The care of premature babies has changed a great deal since the first incubator was introduced in 1880 or the first neonatal intensive care unit (NICU) opened in 1960s. At no other time in history has the future for premature babies been so bright. Between 2004 and 2017 alone, the survival rate of preterm babies in Canada increased by 25% thanks to new and improved practices. But, there are still challenges and risks when infants are born pre-term.
There are about 29,000 preterm babies born in Canada each year.
In Canada, 8% of births are preterm.
TOH delivered 5,931 babies last year.
25%
Between 2004 and 2017, the survival rate of preterm babies increased by 25%.
When is a baby premature?
A typical pregnancy is 40 weeks, and any baby born before 37 weeks is considered premature. In Canada, approximately 8% of all births are premature.
There are three subcategories used to describe how premature babies are:
Infants born before 28 weeks are often called “micro-preemies,” and these account for only 2% of all premature births. Usually, the earlier or smaller the baby is, the more at-risk for health issues they are.
What is BPD?
One of these issues is bronchopulmonary dysplasia — or BPD — which is a chronic lung disease that most often occurs in premature or low-weight babies who have received supplemental oxygen or received mechanical ventilation for long periods.
Dysplasia refers to any abnormal development of cells, and in the case of BPD, these cells are located in the smaller airways and lung alveoli (the small air sacs in the deep lung where oxygen is taken up and waste carbon dioxide exhaled). Damage to these parts of the immature lung makes breathing difficult and can cause issues with lung function.
This abnormal cell development is now known to be a response to damage or trauma of the lungs and airways of babies before or soon after birth. This damage and trauma can be due to administering oxygen, using mechanical ventilation, pneumonia, or infections.
First described in 1967, BPD is the most common complication in extreme prematurity infants, occurring in around 35% of these cases.
How is BPD diagnosed?
A diagnosis of BPD is made using a combination of: identifying characteristic symptoms and risk factors, x-rays, blood tests, and echocardiograms. Some of the signs and symptoms of BPD include: rapid and/or shallow breathing, shortness of breath, chronic coughing, flared nostrils when breathing, bluish skin due to low oxygen, or noises like grunting or wheezing when breathing.
What is the treatment for BPD?
The majority of BPD cases will resolve on their own as the baby grows, although babies with BPD may be at higher risk of asthma, viral pneumonia, or respiratory infections as they grow up. In a few rare cases, there are serious complications including high blood pressure in the lungs, called pulmonary hypertension.
The main treatment for BPD today centres around prevention, developing ventilation technology that causes less damage to infants’ delicate lungs, as well as keeping them on ventilators or supplemental oxygen for as short a period as possible.

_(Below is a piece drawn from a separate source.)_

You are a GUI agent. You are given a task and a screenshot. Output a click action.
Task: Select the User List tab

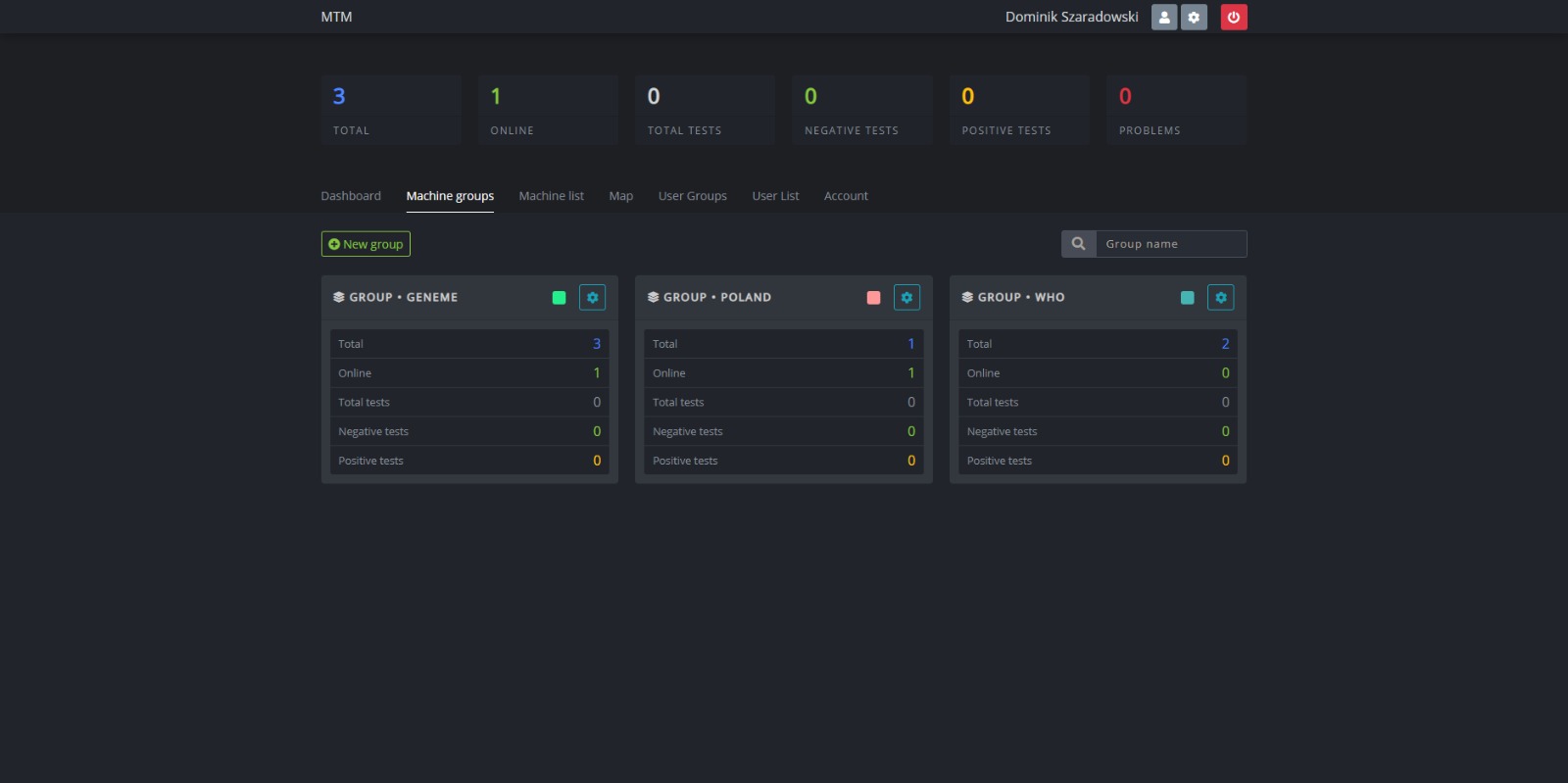pos(775,196)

Premature babies often need extra oxygen and mechanical intervention to breathe, but this can damage their lungs, causing a chronic lung disease.
A stem cell treatment that may help heal the lungs of premature babies is currently in clinical trials at The Ottawa Hospital. Read more.
One major cause of BPD is that premature infants don’t produce enough surfactant — a substance that reduces the tension of pulmonary fluids in the lungs — and so they may receive surfactant-replacement therapy. Giving the pregnant parent steroid treatment before birth is also shown to help reduce the risk of BPD in preterm infants.
Medications like bronchodilators (to widen the airways), diuretics (to reduce the amount of water in the body), antibiotics (to control infections and pneumonia), and steroids (intermittently, and to reduce inflammation) may be used in babies with BPD.
What is the future of BPD?
There has been an increase in BPD cases over the past few decades, but that is likely due to the increased survival rates of preterm babies in general. Fortunately, there is promising research into BPD happening right here at The Ottawa Hospital. Dr. Bernard Thébaud is leading a clinical trial to test the feasibility and safety of using stem cells to treat premature babies with BPD, and his team is building a “cell atlas” to show how cellular changes happen during the last phases of lung development. These innovations could have real treatment implications for babies with BPD in Ottawa and beyond.
There were 535 admissions to the NICU last year.
260
of those admissions were preterm.
We currently receive 1,300 admissions a year between our 24-bed Neonatal Intensive Care Unit for extremely premature infants at the General Campus and our 17-bed Special Care Nursery for moderately premature infants at the Civic Campus. Community support for the hospital means their parents — and the babies themselves — are receiving the best care possible, creating tomorrows for our very youngest patients.